Now, members of the group have told Reuters that they intend to sell access to unreleased materials, though they have not disclosed to whom or when such a transaction might occur. FBI officials have stated that anyone involved in the leaks will be thoroughly investigated and held accountable under national security laws. Meanwhile, the U.S. Cybersecurity and Infrastructure Security Agency (CISA) has issued a formal warning to companies operating in defense and critical infrastructure sectors about heightened threats from Iranian cyber actors.
The agency’s bulletin emphasizes that amid the current geopolitical climate, such groups may resort to ransomware and other attack vectors, often working in tandem with operators who offer services through affiliate-based models. It specifically notes that Iranian hackers have previously compromised water supply systems and industrial facilities by exploiting vulnerabilities in Israeli-manufactured equipment—technology widely used across sectors from automotive to petrochemicals.
Analysts believe that, in light of recent attacks on Iran’s defense infrastructure, cyber units may be authorized to employ all available means of retaliation, while still attempting to avoid full-scale conflict escalation. The release of another cache of emails is seen as one such form of asymmetric pressure—designed to inflict political damage without overt military engagement.

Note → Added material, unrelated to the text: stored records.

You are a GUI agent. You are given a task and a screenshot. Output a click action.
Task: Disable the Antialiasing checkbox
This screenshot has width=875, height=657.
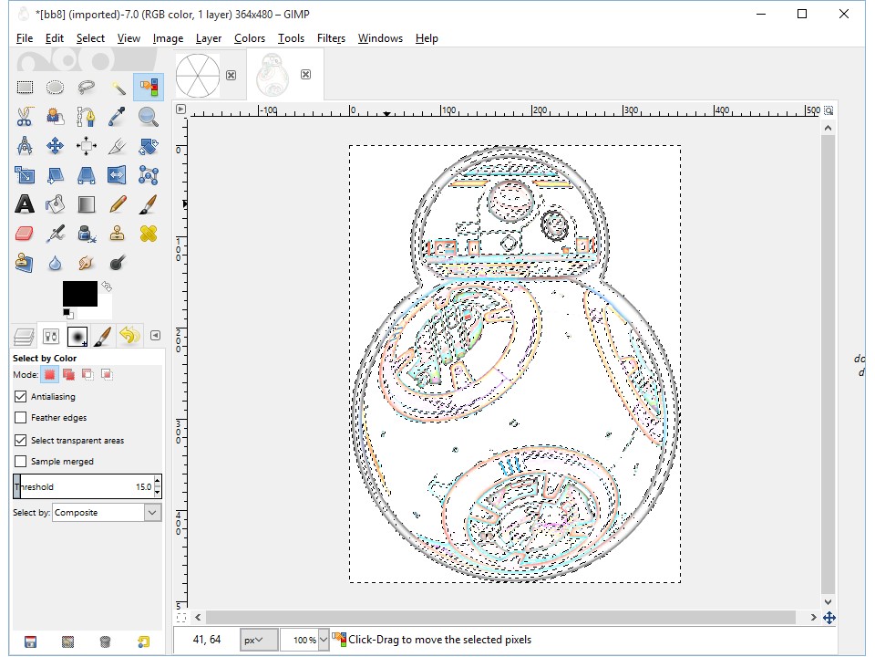21,397
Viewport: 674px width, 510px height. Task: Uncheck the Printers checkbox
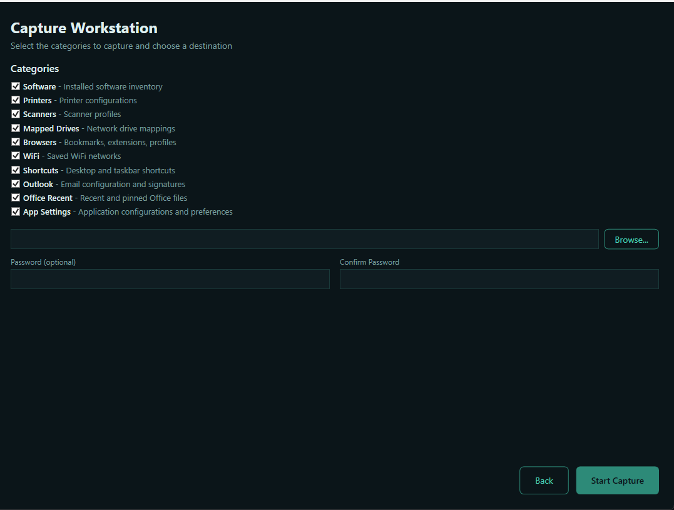[x=16, y=100]
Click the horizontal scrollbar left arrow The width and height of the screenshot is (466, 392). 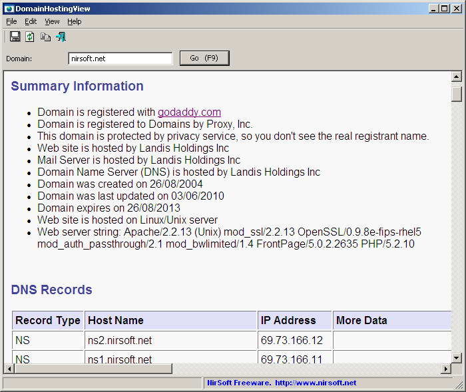pyautogui.click(x=9, y=369)
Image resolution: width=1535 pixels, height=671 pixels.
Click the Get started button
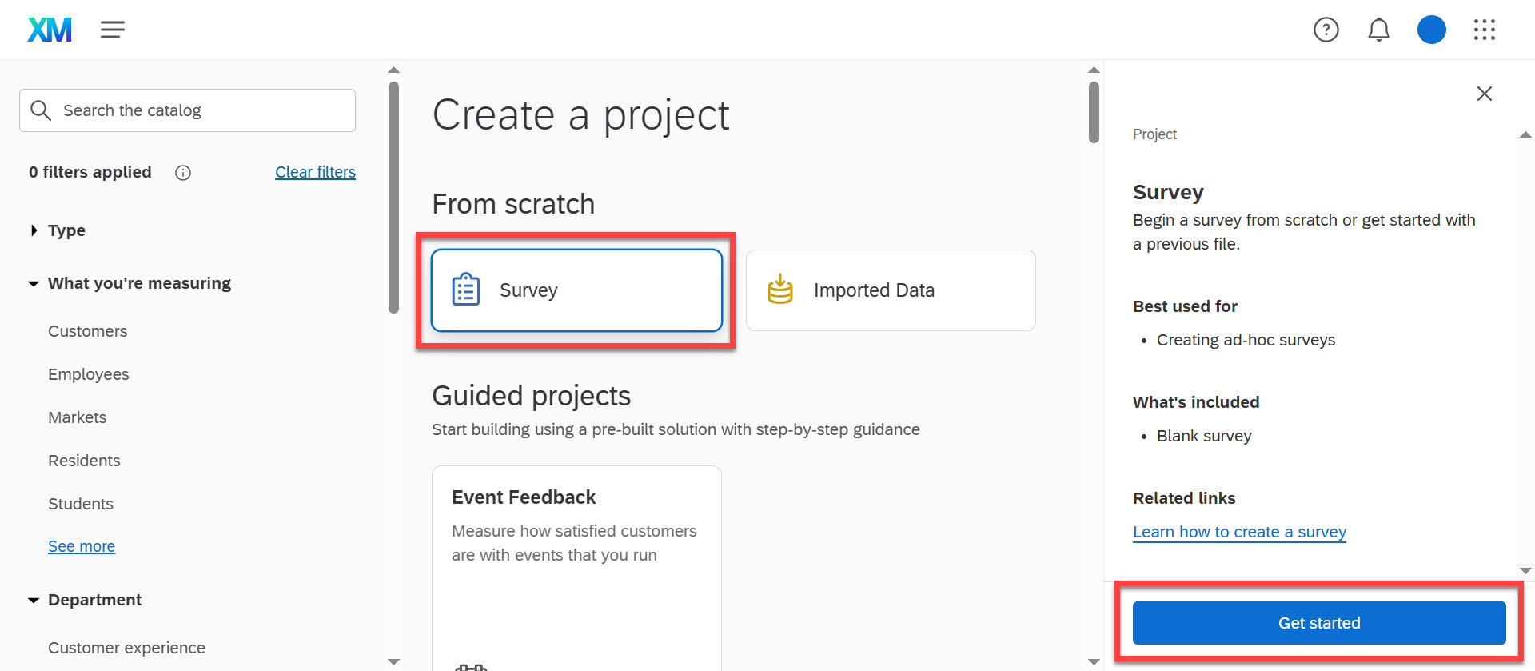pyautogui.click(x=1318, y=622)
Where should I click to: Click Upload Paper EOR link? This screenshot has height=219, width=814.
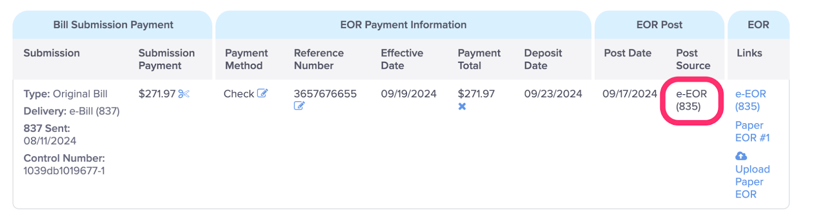[x=752, y=181]
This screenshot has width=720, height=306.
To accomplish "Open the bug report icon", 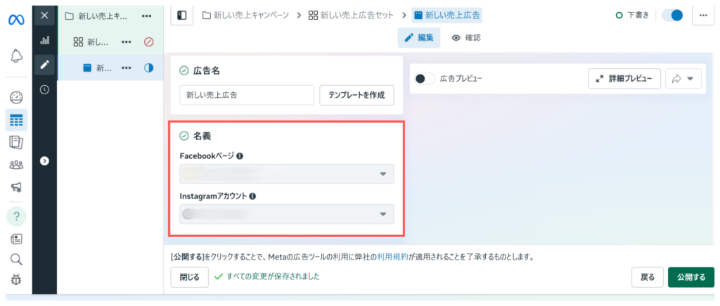I will click(16, 280).
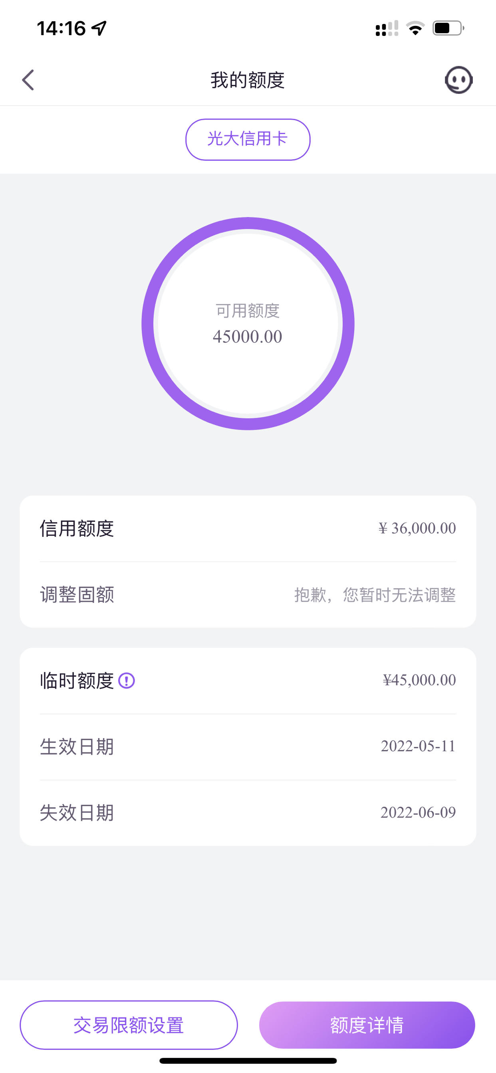Open the 信用额度 row
Viewport: 496px width, 1073px height.
tap(248, 529)
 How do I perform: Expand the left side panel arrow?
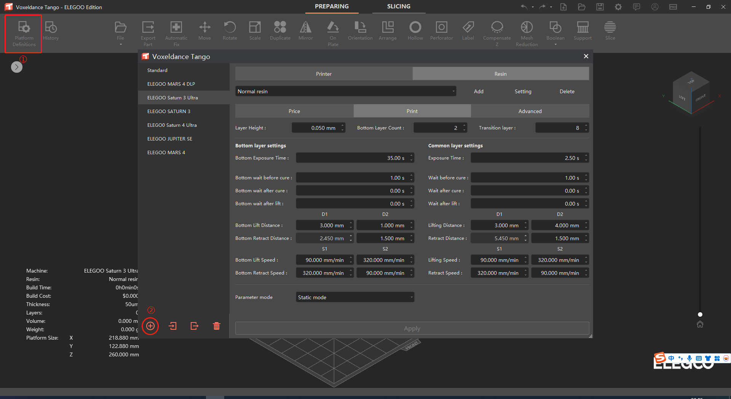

Meanwhile, concerns in Washington are mounting over potential cyberattacks targeting healthcare systems, energy grids, and government institutions. Ariel Parnes, a former officer of Israel’s elite Unit 8200 cyber division, stated that Iran views cyber operations as a cost-effective and potent tool of influence. According to him, these are not random skirmishes, but calculated acts intended to destabilize and project strength.
While CISA has yet to comment on the renewed activity of the Robert group, the growing body of evidence suggests that the cyber conflict between Iran and the United States is escalating—and a fresh flare-up may be only a matter of time.